EXERCISE INSTRUCTIONS: For the entries below, print exactly the lines between the line holding "Contact Us (466, 2102)" and the line holding "Shipping (491, 401)", inclusive, and nothing else.

DATA SHOWN:
------------
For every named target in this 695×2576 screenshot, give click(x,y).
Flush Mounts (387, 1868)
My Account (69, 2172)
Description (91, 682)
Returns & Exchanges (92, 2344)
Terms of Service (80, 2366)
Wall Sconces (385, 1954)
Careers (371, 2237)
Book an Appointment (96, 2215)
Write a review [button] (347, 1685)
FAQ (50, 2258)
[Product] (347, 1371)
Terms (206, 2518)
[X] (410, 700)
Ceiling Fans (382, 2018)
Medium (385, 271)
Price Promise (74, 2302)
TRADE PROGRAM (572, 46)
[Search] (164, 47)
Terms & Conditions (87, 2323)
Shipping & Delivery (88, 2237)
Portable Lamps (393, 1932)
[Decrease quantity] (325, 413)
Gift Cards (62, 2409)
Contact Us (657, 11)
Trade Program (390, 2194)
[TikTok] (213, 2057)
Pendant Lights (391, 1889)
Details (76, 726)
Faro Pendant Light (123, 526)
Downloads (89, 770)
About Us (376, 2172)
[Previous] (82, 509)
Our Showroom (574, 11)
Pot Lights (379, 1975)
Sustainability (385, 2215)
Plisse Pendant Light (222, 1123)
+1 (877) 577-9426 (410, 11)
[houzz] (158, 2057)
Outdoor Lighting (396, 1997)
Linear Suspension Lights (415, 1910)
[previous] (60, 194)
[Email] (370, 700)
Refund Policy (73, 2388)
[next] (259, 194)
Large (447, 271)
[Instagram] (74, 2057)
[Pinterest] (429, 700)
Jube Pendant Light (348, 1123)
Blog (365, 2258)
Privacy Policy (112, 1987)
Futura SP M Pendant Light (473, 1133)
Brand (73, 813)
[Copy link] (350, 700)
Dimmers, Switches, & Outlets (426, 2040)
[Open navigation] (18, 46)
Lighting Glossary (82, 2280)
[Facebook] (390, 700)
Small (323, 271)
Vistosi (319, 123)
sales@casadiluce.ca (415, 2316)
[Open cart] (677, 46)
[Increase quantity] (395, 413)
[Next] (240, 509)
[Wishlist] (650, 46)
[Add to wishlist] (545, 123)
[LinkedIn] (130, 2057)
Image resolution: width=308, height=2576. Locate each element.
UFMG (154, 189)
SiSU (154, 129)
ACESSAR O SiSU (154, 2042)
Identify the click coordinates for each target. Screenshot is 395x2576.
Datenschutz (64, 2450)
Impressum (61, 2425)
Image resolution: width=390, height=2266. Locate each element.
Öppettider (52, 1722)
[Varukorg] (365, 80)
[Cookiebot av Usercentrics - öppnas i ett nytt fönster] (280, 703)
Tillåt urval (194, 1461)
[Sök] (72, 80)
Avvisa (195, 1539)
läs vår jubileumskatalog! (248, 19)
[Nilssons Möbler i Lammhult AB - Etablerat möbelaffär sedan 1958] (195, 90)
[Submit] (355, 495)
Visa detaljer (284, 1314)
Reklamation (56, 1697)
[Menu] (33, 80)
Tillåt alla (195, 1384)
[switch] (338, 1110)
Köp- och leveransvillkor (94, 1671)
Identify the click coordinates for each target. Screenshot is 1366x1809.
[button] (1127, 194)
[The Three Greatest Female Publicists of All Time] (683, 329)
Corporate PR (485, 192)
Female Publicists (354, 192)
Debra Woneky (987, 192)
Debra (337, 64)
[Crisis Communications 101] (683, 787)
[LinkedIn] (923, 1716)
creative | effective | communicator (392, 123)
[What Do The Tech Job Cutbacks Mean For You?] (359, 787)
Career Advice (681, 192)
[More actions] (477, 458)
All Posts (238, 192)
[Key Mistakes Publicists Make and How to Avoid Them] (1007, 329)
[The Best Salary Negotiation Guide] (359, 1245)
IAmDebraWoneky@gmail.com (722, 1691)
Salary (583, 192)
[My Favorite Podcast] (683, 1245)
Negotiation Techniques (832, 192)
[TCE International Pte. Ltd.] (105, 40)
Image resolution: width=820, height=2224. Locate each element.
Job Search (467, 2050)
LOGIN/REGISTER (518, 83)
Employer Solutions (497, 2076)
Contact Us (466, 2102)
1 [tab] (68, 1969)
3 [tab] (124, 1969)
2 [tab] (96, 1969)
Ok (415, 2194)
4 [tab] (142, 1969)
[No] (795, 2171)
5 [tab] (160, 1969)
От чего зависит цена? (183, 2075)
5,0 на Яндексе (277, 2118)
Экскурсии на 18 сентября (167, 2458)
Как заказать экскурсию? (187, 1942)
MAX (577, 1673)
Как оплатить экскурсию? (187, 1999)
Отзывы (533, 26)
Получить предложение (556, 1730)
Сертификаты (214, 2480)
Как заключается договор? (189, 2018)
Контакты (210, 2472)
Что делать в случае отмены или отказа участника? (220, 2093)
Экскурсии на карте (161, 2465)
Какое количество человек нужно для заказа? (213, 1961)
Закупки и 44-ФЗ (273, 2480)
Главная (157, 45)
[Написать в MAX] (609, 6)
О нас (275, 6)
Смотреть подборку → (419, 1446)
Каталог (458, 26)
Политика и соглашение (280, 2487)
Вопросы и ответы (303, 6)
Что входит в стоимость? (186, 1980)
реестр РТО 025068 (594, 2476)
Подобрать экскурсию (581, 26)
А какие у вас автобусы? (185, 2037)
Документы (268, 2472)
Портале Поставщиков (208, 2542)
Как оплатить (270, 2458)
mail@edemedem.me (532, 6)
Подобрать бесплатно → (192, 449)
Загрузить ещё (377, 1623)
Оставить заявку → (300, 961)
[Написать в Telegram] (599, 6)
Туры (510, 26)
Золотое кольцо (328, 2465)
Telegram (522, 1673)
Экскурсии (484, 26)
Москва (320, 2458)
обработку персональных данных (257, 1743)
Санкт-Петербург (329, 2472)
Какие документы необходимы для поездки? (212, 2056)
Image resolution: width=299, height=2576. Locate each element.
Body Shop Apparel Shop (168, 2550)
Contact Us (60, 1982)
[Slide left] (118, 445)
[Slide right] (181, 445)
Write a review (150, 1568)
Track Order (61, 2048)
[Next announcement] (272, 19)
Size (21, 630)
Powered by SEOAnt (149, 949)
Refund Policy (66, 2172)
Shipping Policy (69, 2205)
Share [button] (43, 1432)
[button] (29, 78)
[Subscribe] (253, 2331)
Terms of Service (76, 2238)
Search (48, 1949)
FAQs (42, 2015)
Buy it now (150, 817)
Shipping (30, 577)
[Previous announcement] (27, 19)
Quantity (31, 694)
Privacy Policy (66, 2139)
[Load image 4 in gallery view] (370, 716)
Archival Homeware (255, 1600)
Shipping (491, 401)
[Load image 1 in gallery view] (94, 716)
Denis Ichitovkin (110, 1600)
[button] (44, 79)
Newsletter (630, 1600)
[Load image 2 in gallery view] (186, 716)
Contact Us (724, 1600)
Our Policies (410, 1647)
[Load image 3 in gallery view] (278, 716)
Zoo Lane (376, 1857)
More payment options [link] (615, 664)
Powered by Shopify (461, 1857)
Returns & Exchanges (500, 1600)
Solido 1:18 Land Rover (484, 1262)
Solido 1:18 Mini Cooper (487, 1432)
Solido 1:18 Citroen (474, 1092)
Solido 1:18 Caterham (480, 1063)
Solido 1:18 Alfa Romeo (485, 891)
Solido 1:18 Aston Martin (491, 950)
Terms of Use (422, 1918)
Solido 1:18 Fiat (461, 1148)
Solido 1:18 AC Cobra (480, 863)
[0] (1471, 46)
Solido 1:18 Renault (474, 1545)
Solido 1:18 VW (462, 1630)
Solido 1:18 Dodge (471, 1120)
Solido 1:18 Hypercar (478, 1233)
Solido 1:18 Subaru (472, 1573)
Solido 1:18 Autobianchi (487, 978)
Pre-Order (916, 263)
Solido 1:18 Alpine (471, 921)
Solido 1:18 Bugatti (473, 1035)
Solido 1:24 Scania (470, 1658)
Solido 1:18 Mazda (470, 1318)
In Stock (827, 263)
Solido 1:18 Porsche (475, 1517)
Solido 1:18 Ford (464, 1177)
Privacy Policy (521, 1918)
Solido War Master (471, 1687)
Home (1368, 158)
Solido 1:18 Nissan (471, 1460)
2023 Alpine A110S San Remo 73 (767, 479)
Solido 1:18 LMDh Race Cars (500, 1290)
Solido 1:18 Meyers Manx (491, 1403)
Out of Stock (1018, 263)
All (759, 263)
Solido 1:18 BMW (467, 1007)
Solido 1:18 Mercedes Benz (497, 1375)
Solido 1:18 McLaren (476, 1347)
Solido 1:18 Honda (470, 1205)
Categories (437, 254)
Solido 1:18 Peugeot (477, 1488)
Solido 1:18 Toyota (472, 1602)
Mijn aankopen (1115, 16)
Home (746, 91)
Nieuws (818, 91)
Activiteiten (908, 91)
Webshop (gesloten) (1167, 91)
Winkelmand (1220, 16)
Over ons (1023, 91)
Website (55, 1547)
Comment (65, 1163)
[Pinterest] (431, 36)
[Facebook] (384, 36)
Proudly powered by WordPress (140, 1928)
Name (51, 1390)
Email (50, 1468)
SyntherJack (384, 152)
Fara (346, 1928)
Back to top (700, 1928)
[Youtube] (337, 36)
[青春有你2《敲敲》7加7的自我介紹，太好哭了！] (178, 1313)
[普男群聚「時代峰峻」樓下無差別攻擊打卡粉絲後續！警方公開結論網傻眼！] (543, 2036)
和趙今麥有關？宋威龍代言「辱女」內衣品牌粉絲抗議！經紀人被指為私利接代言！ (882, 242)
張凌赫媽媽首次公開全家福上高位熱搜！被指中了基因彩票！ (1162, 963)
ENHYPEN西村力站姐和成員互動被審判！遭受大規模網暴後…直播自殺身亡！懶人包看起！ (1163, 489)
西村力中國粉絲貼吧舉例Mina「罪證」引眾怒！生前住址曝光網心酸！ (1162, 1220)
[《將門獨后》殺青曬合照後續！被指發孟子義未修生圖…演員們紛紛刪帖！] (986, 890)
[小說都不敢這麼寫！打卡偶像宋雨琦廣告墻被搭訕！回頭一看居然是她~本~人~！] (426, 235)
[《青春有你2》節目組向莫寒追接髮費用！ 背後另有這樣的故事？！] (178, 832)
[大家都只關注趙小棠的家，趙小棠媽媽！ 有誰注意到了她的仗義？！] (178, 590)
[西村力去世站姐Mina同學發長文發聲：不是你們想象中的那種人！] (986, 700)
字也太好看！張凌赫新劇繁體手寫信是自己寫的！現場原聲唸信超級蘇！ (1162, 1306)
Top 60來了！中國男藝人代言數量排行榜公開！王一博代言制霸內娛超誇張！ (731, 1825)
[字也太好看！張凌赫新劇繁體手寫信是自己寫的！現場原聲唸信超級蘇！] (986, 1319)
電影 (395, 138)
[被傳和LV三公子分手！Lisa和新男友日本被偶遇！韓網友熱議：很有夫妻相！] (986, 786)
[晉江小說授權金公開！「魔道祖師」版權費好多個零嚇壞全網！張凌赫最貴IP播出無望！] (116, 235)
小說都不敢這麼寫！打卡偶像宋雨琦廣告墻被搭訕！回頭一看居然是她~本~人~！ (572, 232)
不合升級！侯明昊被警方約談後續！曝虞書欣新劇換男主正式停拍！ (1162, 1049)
------------
SOLUTION FOR THIS PROBLEM:
Contact Us (466, 2102)
1 [tab] (68, 1969)
3 [tab] (124, 1969)
2 [tab] (96, 1969)
Ok (415, 2194)
4 [tab] (142, 1969)
[No] (795, 2171)
5 [tab] (160, 1969)
От чего зависит цена? (183, 2075)
5,0 на Яндексе (277, 2118)
Экскурсии на 18 сентября (167, 2458)
Как заказать экскурсию? (187, 1942)
MAX (577, 1673)
Как оплатить экскурсию? (187, 1999)
Отзывы (533, 26)
Получить предложение (556, 1730)
Сертификаты (214, 2480)
Как заключается договор? (189, 2018)
Контакты (210, 2472)
Что делать в случае отмены или отказа участника? (220, 2093)
Экскурсии на карте (161, 2465)
Какое количество человек нужно для заказа? (213, 1961)
Закупки и 44-ФЗ (273, 2480)
Главная (157, 45)
[Написать в MAX] (609, 6)
О нас (275, 6)
Смотреть подборку → (419, 1446)
Каталог (458, 26)
Политика и соглашение (280, 2487)
Вопросы и ответы (303, 6)
Что входит в стоимость? (186, 1980)
реестр РТО 025068 (594, 2476)
Подобрать экскурсию (581, 26)
А какие у вас автобусы? (185, 2037)
Документы (268, 2472)
Портале Поставщиков (208, 2542)
Как оплатить (270, 2458)
mail@edemedem.me (532, 6)
Подобрать бесплатно → (192, 449)
Загрузить ещё (377, 1623)
Оставить заявку → (300, 961)
[Написать в Telegram] (599, 6)
Туры (510, 26)
Золотое кольцо (328, 2465)
Telegram (522, 1673)
Экскурсии (484, 26)
Москва (320, 2458)
обработку персональных данных (257, 1743)
Санкт-Петербург (329, 2472)
Какие документы необходимы для поездки? (212, 2056)
Image resolution: width=299, height=2576. Locate each element.
Body Shop Apparel Shop (168, 2550)
Contact Us (60, 1982)
[Slide left] (118, 445)
[Slide right] (181, 445)
Write a review (150, 1568)
Track Order (61, 2048)
[Next announcement] (272, 19)
Size (21, 630)
Powered by SEOAnt (149, 949)
Refund Policy (66, 2172)
Shipping Policy (69, 2205)
Share [button] (43, 1432)
[button] (29, 78)
[Subscribe] (253, 2331)
Terms of Service (76, 2238)
Search (48, 1949)
FAQs (42, 2015)
Buy it now (150, 817)
Shipping (30, 577)
[Previous announcement] (27, 19)
Quantity (31, 694)
Privacy Policy (66, 2139)
[Load image 4 in gallery view] (370, 716)
Archival Homeware (255, 1600)
Shipping (491, 401)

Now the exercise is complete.